## WORK REQUIRED
What is wanted is the line holding "Collapse the if" and every later line through the end of the entries, set down exactly.

========

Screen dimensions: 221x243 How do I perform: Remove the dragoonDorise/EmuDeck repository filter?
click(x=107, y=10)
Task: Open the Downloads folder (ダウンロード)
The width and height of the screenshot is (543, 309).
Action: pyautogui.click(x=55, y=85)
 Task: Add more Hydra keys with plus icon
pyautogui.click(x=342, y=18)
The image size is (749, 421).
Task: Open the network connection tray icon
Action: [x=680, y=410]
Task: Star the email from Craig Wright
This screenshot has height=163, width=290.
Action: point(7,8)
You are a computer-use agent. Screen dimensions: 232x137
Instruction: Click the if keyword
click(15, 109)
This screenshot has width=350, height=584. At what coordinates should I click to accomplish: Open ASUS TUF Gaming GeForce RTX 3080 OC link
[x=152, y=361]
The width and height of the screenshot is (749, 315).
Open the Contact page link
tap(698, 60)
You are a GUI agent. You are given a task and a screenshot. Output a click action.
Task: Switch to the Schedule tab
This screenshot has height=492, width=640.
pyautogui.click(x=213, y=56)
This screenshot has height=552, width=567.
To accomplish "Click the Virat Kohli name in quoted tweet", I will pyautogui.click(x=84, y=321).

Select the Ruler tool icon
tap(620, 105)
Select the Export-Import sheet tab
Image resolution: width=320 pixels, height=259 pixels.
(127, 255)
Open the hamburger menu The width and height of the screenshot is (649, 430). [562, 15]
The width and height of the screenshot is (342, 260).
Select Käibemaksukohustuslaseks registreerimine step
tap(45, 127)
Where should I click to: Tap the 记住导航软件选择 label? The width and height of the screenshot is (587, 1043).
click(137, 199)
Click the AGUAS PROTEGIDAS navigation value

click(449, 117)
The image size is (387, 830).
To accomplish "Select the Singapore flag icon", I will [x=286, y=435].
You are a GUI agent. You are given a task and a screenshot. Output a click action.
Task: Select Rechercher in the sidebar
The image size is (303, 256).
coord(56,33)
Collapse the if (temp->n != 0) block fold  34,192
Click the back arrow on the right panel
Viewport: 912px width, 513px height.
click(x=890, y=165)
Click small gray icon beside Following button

========

## SOLUTION TO THIS EXERCISE
Collapse the if (temp->n != 0) block fold  34,192
Click the back arrow on the right panel
Viewport: 912px width, 513px height.
click(x=890, y=165)
Click small gray icon beside Following button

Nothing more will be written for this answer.